The current situation intensifies resistance to renewable energy in the form of unilateralist movements. Such activists often say that many refuse to give away land resources to nearby cities, which can use renewable power projects produced on their land. Teruel Existe, a party in eastern Spain, prominently featured in its manifesto slogan: "Renewable energy is good, but not all." The party picked three legislators in Spain's last regional elections, two in the upper house and one in the national Assembly. In a recent debate in the SpanishAmerican Congress, one of its legislators, Toma Guittat, argued that "accelerating the efficiency of renewable energy could lead to the greatest environmental degradation in history".
The national debate reached new heights in December when Spain approved a royal law speeding up renewable.energy permits as part of a broader set of measures to address Spain's energy woes. Simplifying the approval process has long been a demand of the renewable energy industry on the North American continent, which sees the licensing process as one of the drawbacks to its scale deployment.

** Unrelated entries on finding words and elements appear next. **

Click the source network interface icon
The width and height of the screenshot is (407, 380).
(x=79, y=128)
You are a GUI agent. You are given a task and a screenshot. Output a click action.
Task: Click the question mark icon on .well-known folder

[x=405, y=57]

Francisco Reynes, chairman and CEO of Spanish company Naturgy, said: "The main weakness of investment in renewable energy projects is approvals and a certain kind of social development dispute that has grown."

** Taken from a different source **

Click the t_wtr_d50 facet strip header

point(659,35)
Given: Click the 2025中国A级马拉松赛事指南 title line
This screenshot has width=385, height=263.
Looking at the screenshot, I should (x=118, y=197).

Cosimo Tansini, head of renewable energy current policy at the European Regional Environment Agency, a social organisation based in Amsterdam, says speeding up the approval process is not in itself a bad thing. However, the situation will change radically, mainly depending on the authorities: as the total number of registrations continues to grow, some regions have invested more and more human resources in the project to facilitate the approval process, but sometimes the lack of network resources in many public governments can also lead to many weaknesses in the approval process. In particular, of course, conservation groups accuse the European Commission's REPowerEU scheme of watering down environmental impact assessments (EIA) : the union has already identified "preferred" areas for renewable energy deployment and is calling for all projects to be deployed there to be free from EIA. Conservation groups, of course, have been outspoken in their criticism, even calling the Spanish royal Act that enforces the rule "ecocide". Campaigners say this will make it increasingly difficult to legally test a new renewable energy project.

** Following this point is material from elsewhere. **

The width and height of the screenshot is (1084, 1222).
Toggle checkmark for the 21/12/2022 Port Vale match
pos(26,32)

To prevent "Beasts" and "Alcatraz" from happening, developers of renewable energy projects must ensure that they share their interests with local residents. To solve this problem, project developers are increasingly turning to agro-solar power -- major utilities such as Endesa, Iberdrola or Naturgy already have a number of projects that combine renewable energy with agriculture, using the portion of the land used for solar panels to grow crops under trees. It is said that such projects can improve the quality of crops in the field, give immediate benefits to farmers and those working in the fruit and forestry industry, and reduce requirements for running water. But experts say Spain still has a long way to go before it has a real development strategy to revitalize the new land that has been "cleared."
Niedeppe Gonzlez.Casarez, a member of the European Parliament from Spain's opposition PSOE party, suggested that the debate over renewable energy could once again promote unilateralism across Europe. "We are not taking into account the difficulties of popular acceptance: unilateralism is on the rise abroad, so populists are trying to exploit these resistance to renewable energy to build usable indoor Spaces in the countryside," he said. "At the end of the day, people may not trust governments that implement renewable energy," he added. "The adverse effects are really serious."